* start DOCUMENT EXTRACT *

Michael Haneke is back, Netflix is here to stay

Cannes Film Festival 2017.
Cannes Film Festival 2017.

The lineup for the 70th Cannes Film Festival is out, and, on the face of it, this ought to be a great year. Here are four things that stood out for us, as well as the complete list of selections:

No shortage of heavies

Cannes has its favourites just like any other festival. Michael Haneke could make it three for three Palme d’Ors if Happy End (a title which, given the director’s previous works, couldn’t be more ironic) wins the top prize. Keeping him company in the Competition section are festival circuit regulars Francois Ozon (L’Ame Double), Andrey Zvyagintsev (Loveless), Yorgos Lanthimos (The Killing of the Sacred Deer), Fatih Akin (In the Fade) and Arnaud Desplechin (Ismael’s Ghost) and Hong Sang-soo (The Day After).

Netflix is here – get used to it

Netflix and Cannes have had a frosty relationship in the past, in part because the streaming giant simultaneously releases films online and in theatres (when that happens at all). The selection of Bong Joon-ho’s Okja, with Jake Gyllenhaal and Tilda Swinton, and Noah Baumbach‘s The Meyerowitz Stories, with Adam Sandler, could well be a gamechanger. These are Netflix’s first films in Competition at Cannes, which might be seen as an admission by the high council of serious cinema that there’s no escaping the online platform’s ever-growing shadow.

Cannes is getting serious about TV

Next year, Cannes will host its first TV awards festival, on the lines of the film one. The year’s lineup is setting the mood with screenings of Jane Campion and Ariel Kleiman’s Top of the Lake and the much-anticipated return of Twin Peaks, directed by David Lynch.

Gender parity is some way away

There are three women directors in Competition this year: Lynne Ramsay, Sofia Coppola and Naomi Kawase. This is the same number as the 2016 festival, where Miriam Ade’s Toni Erdmann and Andrea Arnold’s American Honey were two of the best-received films. Things are slightly better in Un Certain Regard, which includes five films by women directors, but there is still a massive gender imbalance (which reflects the larger imbalance in film worldwide) at Cannes.

A still from Ismael’s “Ghosts’.

Cannes 2017 lineup

Opening film

Ismael’s Ghosts (Arnaud Desplechin)

* end DOCUMENT EXTRACT *
* start EXCERPTED DATA *

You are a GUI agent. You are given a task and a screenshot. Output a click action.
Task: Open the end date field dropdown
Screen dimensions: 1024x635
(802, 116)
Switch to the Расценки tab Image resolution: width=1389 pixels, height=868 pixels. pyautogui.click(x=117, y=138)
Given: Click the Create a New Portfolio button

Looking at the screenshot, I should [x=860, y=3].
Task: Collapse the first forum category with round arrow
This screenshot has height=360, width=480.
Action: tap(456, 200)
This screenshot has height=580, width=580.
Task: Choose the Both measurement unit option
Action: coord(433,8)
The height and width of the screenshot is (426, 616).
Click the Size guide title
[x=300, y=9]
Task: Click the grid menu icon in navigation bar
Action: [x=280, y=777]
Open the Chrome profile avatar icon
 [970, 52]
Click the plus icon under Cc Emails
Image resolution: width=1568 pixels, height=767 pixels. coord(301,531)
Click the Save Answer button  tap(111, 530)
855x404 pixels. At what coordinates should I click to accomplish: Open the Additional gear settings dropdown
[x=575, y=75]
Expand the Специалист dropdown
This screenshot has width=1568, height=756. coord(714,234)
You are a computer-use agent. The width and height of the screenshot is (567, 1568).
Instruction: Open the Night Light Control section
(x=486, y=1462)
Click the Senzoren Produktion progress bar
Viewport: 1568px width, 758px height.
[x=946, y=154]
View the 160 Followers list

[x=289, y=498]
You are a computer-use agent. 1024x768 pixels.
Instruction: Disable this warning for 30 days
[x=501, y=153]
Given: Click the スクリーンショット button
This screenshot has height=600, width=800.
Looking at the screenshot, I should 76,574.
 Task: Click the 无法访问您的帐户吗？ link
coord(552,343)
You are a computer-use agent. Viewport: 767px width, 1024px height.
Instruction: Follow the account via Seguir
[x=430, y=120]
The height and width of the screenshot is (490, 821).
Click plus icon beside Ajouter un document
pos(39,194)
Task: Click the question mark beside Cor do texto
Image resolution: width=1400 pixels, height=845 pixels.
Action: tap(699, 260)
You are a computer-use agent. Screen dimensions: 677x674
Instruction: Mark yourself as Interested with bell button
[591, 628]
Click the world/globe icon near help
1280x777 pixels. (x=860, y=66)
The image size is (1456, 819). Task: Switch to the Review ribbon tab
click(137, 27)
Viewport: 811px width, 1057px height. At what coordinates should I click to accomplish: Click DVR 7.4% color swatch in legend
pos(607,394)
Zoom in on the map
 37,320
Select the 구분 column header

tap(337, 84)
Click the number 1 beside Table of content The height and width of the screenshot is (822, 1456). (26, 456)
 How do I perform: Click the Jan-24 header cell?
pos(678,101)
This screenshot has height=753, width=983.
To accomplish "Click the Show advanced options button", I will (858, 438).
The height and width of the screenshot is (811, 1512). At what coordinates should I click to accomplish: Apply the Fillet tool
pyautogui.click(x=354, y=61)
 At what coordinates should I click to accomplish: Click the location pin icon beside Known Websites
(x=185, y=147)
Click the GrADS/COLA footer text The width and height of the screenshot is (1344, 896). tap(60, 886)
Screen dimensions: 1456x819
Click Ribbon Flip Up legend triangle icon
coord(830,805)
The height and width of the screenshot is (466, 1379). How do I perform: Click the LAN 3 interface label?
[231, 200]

* end EXCERPTED DATA *

## WHAT YOU WILL DO
(1) Condense the paragraph of the Cannes 2017 article that begins "Netflix and Cannes have had a frosty relationship" into a shorter version that keeps its main facts.
(2) Convert the lines of the records from the one containing "Click the GrADS/COLA" through the end of the records, inclusive, into a JSON list of strings with one string per line, omitting blank lines.

## SOLUTIONS BY TASK
(1) Relations between Netflix and Cannes have been cool, partly because Netflix releases films online and in theaters at the same time, when it releases them in theaters at all. Bong Joon-ho's Okja, starring Jake Gyllenhaal and Tilda Swinton, and Noah Baumbach's The Meyerowitz Stories, starring Adam Sandler, are the first Netflix films selected for Competition. Their selection could be a gamechanger and may amount to an admission by the festival that the platform's growing influence cannot be escaped.

(2)
[
  "Click the GrADS/COLA footer text The width and height of the screenshot is (1344, 896). tap(60, 886)",
  "Screen dimensions: 1456x819",
  "Click Ribbon Flip Up legend triangle icon",
  "coord(830,805)",
  "The height and width of the screenshot is (466, 1379). How do I perform: Click the LAN 3 interface label?",
  "[231, 200]"
]